Fresh out of Aragorn's armor in the mid-2000s, Mortensen's "Lord of the Rings" performance made him one of the biggest movie stars in the world. Rather than starring in blockbuster after tedious blockbuster, he chose to focus on more meaningful projects.
"When you get a lucky break, you've got to know what to do with it," he said.
Cronenberg proved a great professional partner for Mortensen's goals. After shooting "A History of Violence" and "Eastern Promises," the two took a break for a few years while Cronenberg handled the pre-production for "A Dangerous Method."
He initially cast Christoph Waltz, best known for Quentin Tarantino's "Inglourious Basterds," in the role of Sigmund Freud. However, when pre-production difficulties delayed the shoot, the actor had to drop out for another project. Mortensen was happy to take the job.
Well-known among his peers for his extensive role preparation, Mortensen hit the books and archival photos to piece together a sense of the legendary intellectual. However, he wasn't phased by the notion of portraying a historical figure.
"It didn't really bother me," he said. "In fact, it made some things easier because there's such a wealth of material available about the man."
Through his studies, Mortensen created a character with distinctive mannerisms, verbal cadence and prevailing self-containment. The process is one of his favorite parts of being an actor, so it's no wonder that he's thorough.
"If I had five years, I would have used those five years to learn the part," he said, later adding, "Sometimes the movie shoot itself isn't as interesting as the preparation, but with Cronenberg, it always is."
"A Dangerous Game" was no exception, and it brought its own share of new experiences. For one thing, Mortensen hadn't met most of his fellow cast members until arriving on set.

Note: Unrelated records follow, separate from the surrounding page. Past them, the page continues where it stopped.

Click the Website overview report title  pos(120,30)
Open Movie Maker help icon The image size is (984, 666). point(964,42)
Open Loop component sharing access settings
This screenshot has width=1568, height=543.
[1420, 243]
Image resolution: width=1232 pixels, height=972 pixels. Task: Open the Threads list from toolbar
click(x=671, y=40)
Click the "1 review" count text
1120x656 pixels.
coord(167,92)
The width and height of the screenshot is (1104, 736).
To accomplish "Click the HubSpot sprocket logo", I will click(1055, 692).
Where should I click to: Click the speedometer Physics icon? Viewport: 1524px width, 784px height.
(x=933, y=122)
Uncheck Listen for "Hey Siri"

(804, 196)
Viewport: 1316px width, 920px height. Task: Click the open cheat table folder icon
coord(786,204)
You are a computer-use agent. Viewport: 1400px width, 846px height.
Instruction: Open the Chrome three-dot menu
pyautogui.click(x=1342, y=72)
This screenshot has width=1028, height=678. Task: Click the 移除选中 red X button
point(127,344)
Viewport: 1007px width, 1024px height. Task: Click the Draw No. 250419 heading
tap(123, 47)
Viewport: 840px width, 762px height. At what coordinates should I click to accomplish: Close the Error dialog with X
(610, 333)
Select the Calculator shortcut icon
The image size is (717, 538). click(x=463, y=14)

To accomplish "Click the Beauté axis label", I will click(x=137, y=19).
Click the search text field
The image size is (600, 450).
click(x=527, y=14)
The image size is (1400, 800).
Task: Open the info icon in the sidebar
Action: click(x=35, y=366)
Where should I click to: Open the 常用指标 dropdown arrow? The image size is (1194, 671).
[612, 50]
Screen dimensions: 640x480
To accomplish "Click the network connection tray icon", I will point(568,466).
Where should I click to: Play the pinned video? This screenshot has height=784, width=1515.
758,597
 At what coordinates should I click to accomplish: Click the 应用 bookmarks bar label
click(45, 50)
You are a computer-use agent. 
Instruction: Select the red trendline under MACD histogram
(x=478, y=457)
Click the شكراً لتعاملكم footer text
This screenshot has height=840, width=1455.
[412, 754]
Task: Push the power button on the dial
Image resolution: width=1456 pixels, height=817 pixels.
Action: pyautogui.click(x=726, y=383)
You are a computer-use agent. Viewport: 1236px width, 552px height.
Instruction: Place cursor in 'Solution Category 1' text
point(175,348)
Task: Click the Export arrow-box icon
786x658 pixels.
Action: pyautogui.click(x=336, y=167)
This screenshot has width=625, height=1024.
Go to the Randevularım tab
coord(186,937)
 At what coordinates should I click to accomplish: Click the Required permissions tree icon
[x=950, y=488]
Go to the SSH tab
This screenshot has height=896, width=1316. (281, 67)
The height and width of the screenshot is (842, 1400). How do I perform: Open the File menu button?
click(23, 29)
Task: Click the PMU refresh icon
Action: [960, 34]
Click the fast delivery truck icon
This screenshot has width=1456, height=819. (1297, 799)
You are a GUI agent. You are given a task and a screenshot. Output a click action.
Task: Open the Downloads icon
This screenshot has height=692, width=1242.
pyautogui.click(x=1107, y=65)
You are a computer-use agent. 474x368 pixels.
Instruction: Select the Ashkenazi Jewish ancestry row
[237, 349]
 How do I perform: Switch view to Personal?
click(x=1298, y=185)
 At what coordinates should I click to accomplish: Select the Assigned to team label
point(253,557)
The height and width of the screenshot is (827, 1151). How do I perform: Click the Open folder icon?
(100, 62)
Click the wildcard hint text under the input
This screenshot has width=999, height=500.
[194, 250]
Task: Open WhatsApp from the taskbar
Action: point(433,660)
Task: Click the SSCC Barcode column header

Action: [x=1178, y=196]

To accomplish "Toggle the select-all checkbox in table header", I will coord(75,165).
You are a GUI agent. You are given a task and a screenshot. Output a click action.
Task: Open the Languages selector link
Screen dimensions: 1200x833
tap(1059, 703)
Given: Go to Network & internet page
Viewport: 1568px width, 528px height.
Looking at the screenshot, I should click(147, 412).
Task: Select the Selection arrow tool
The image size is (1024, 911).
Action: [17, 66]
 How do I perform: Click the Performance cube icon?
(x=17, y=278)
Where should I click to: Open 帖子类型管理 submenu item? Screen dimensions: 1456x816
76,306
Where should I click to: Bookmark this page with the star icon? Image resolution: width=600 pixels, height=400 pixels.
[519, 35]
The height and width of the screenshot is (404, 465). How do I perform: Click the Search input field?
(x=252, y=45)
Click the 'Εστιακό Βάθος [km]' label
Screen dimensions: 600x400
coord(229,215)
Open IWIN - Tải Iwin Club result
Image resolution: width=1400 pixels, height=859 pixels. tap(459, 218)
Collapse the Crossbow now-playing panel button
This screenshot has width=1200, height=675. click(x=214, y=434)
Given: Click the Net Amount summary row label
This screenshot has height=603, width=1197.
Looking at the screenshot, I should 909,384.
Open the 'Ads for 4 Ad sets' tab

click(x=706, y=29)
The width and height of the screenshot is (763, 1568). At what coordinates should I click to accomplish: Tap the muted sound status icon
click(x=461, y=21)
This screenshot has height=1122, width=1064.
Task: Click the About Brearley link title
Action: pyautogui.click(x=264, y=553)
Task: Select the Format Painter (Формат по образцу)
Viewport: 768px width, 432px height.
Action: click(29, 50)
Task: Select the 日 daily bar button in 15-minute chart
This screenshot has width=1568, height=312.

While he knew Vincent Cassel (Otto Gross) from "Eastern Promises," his co-stars Michael Fassbender (Carl Jung) and Keira Knightley (Sabina Spielrein) were new acquaintances.
"They were great, and they fit right into Cronenberg's traveling circus," Mortensen said.
Filming started on May 26, 2010, and wrapped by July 24. Throughout the month, work progressed smoothly. Mortensen described his acting experience as an elaborate game of playing pretend.
"It's kind of a more layered and detailed version of what you do as kid," he said. "You simply have more tools at your disposal."
Meanwhile, the cast members gelled on and off the set. They often gathered after work to catch latest game in the 2010 World Cup. Mortensen credits Cronenberg's skilled oversight as a major factor in the productive and friendly environment.
"He's able to create a very harmonious atmosphere," he said. "It felt right being there. We knew we were doing something good."
The movie stands to do even more good right here in Bonner County. After Panida officials arranged the screening for "A Dangerous Method," grants chairperson Phyllis Goodwin wrote Mortensen requesting his attendance and was delighted when he agreed. With his involvement in the screening, it will likely be a major boon for both the Panida Theater and KRFY Community Radio.
As a local resident, however, Mortensen knows those organizations are too good to leave unsupported.
"It's important to do whatever we can to help keep them there," he said. "You don't know how much you'll miss them until they're gone."